Passage provided:
· · · · ·
The localisation editor for Psycho Pass: Mandatory Happiness, Matt Kanemori (MK) agreed to answer some questions that we threw at him, with help from Senior Associate Producer Alan Costa (AC). We didn’t even have to threaten either of them with a Dominator.

Honest.

CG: What’s the process for localisation & translation, from the beginning where you have a 100% Japanese script?

MK: Once we receive a fully completed Japanese script, we like to create a word count list so we can see how much text we are working with. Depending on the game, localization and translation can take months, so we also use this list to monitor our pace, allowing us to manage our time more efficiently while working on multiple projects.

From there, a translator starts translating the text. (At this point, the translator would have already played the game to have a feel for the text—characters’ voice, world, mood, etc.) After the translation has been started, an English editor edits the text to make sure all text is grammatically correct and consistent. Translators and editors work in tandem to balance the intricacies of maintaining the overall meaning of the Japanese text while making sure it is conveyed and intelligible for the Western audience.

After the game’s script (story) is completed, we have our entire localization team read it out loud to assure everything sounds natural when read out loud, allowing the editor on the game to fine tune the script.

Once this is done, the English text (story, system, and graphic text) is sent to Japan to be implemented into the game.

After the implementation is done, we have testers check to make sure that the text is polished and ready to be published. (They check for spelling/grammar errors, text overflows, etc.)

CG: How many people would usually work on translating a game like this, and how long would you typically expect this to take?

MK: We try to limit every game to one translator and one editor in order to maintain continuity in the text. And, PSYCHO-PASS: Mandatory Happiness was no different. However, for certain projects we have used multiple translators and editors in order to meet deadlines. (In these cases, our QA period is longer in order to maintain the text’s continuity.)
· · · · ·
Recorded data:
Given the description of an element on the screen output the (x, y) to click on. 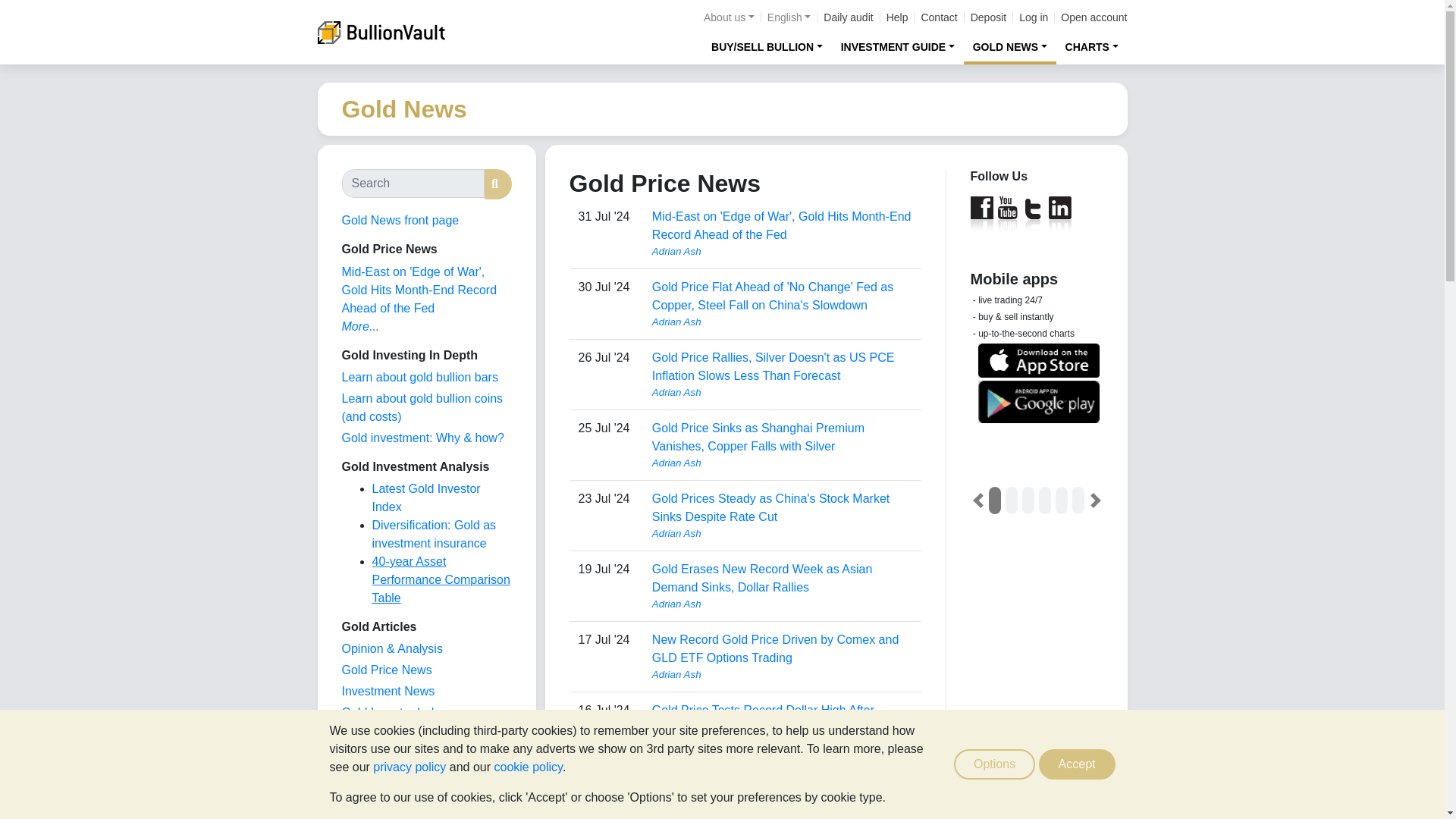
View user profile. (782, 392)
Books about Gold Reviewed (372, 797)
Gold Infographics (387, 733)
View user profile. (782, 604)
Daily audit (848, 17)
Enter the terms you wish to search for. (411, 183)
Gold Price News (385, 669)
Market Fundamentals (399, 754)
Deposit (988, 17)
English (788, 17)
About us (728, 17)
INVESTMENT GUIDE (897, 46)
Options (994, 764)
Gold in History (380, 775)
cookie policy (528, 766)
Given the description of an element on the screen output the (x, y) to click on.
· · · · ·
Task objective: Pick up the interview on localizing PSYCHO-PASS: Mandatory Happiness right after its last sentence and write the next part. The data plays no part in this work.

Answer to this task:
For this game, the translator and editor had roughly 2-3 months to localize the text, along with juggling other projects.

Ultimately, no matter how expansive the game is, deadlines never budge, so we burn the midnight oil and pour our blood, sweat, and tears into each game, hoping our fans will appreciate our efforts.

CG: Many people (including us) were pleasantly surprised at the announcement that Psycho Pass: Mandatory Happiness would get an English language version, as this didn’t seem likely. Given the huge number of Japanese visual novels, how do NIS America decide which to bring to the West?

AC: Our mission at NIS America is to bring quality Japanese entertainment products to people in the West.

To that end, we have a dedicated team at NIS America that is constantly in contact with our partners in Japan and is constantly scouring Japanese news sites for leads. Whenever there is a game we are interested in localizing, we approach the company who holds the license and begin negotiations. Concurrently, we get our hands on a build of the game so that we can evaluate it internally to get to know it well. Of course, we also pay attention to the Western market to gauge their interest in titles and franchises.

Ultimately, we are a business and we ourselves love games, so for any project that we undertake, we evaluate ourselves as to whether we can devote ourselves to it and whether we can be responsible for bringing products that our audience will appreciate.

CG: Do you often come across jokes or references that simply don’t work outside of Japan? What do you do when you hit something like that?

MK: The translator will translate the text in a way the editor will understand the meaning of the reference. From there, the editor will think of a way to properly maintain the message for the Western audience. Needless to say, communication between translators and editors is crucial.

CG: Once you have an English language script, do you tweak it for different regions (e.g. differences between British English and American English, and their differing slang)? Why?

MK: Interesting question… No, we do not.

Why, you ask? Attempting to do so will break the flow of the game that the editor has created for the game. Maintaining continuity is a very important aspect of localization.

CG: Have you had any dialogue with people who have worked on the Psycho Pass anime, or are you translating purely from a fan’s perspective?

MK: We have not had any direct dialogue with people who have worked on the Psycho Pass anime.

However, we chose staff members that were already fans of the franchise, and they made sure to maintain the feel of the anime by re-watching it multiple times and guaranteeing the game’s terminology was as consistent with the anime as possible.

CG: Has translating the existing game script proven tricky to balance with remaining consistent with the English anime scripts (in terms of characterisation, etc)?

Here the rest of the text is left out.